How the technical board works

Architecture reviews happen on a regular cadence. Before each review, a bundle generator compiles the full codebase, infrastructure, and documentation into a single reviewable artifact. The board grades the platform on a letter scale and produces specific findings with severity ratings.

Design reviews happen for any significant change — new data models, new Lambda functions, new MCP tools, new CDK stacks. The relevant sub-board convenes, and each persona evaluates the change through their specific lens.

Incident response happens when something breaks.
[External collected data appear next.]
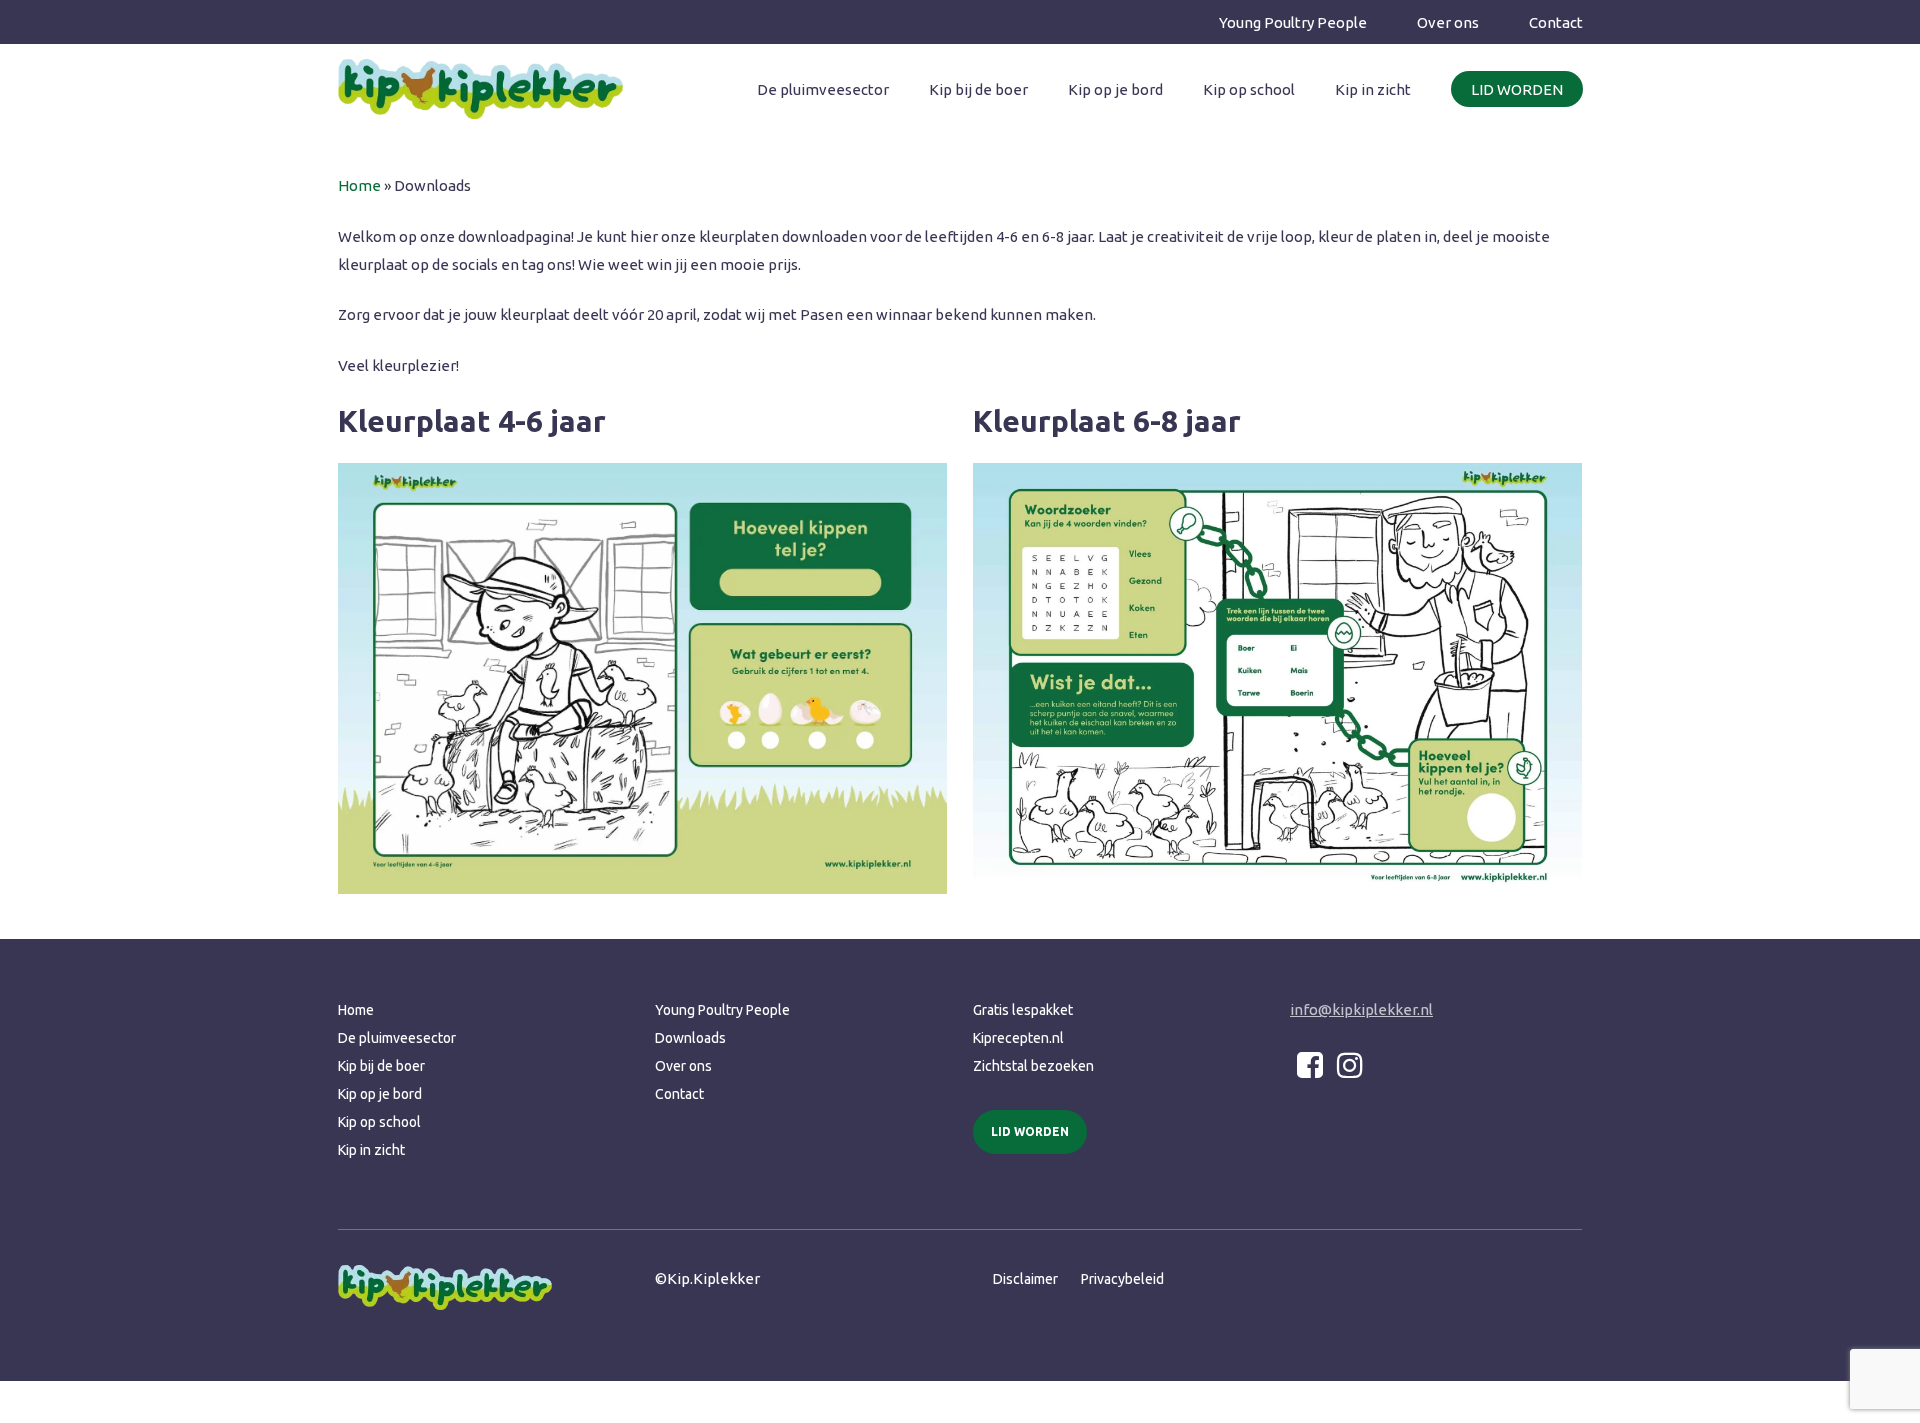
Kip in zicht (371, 1150)
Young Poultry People (722, 1010)
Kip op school (379, 1122)
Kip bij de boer (381, 1066)
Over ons (683, 1066)
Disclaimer (1025, 1279)
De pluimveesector (397, 1038)
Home (359, 185)
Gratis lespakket (1023, 1010)
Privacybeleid (1122, 1279)
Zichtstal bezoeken (1033, 1066)
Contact (679, 1094)
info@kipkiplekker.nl (1361, 1009)
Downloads (690, 1038)
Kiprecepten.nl (1018, 1038)
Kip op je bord (380, 1094)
Jin leads triage, Yael checks for security implications, and the full board contributes to the root cause analysis.

The disagreement is intentional. Viktor will say "don't build this" while Raj says "build it faster." Priya will push for architectural purity while Dana pushes for cost efficiency. The tension between them produces better decisions than any single perspective could.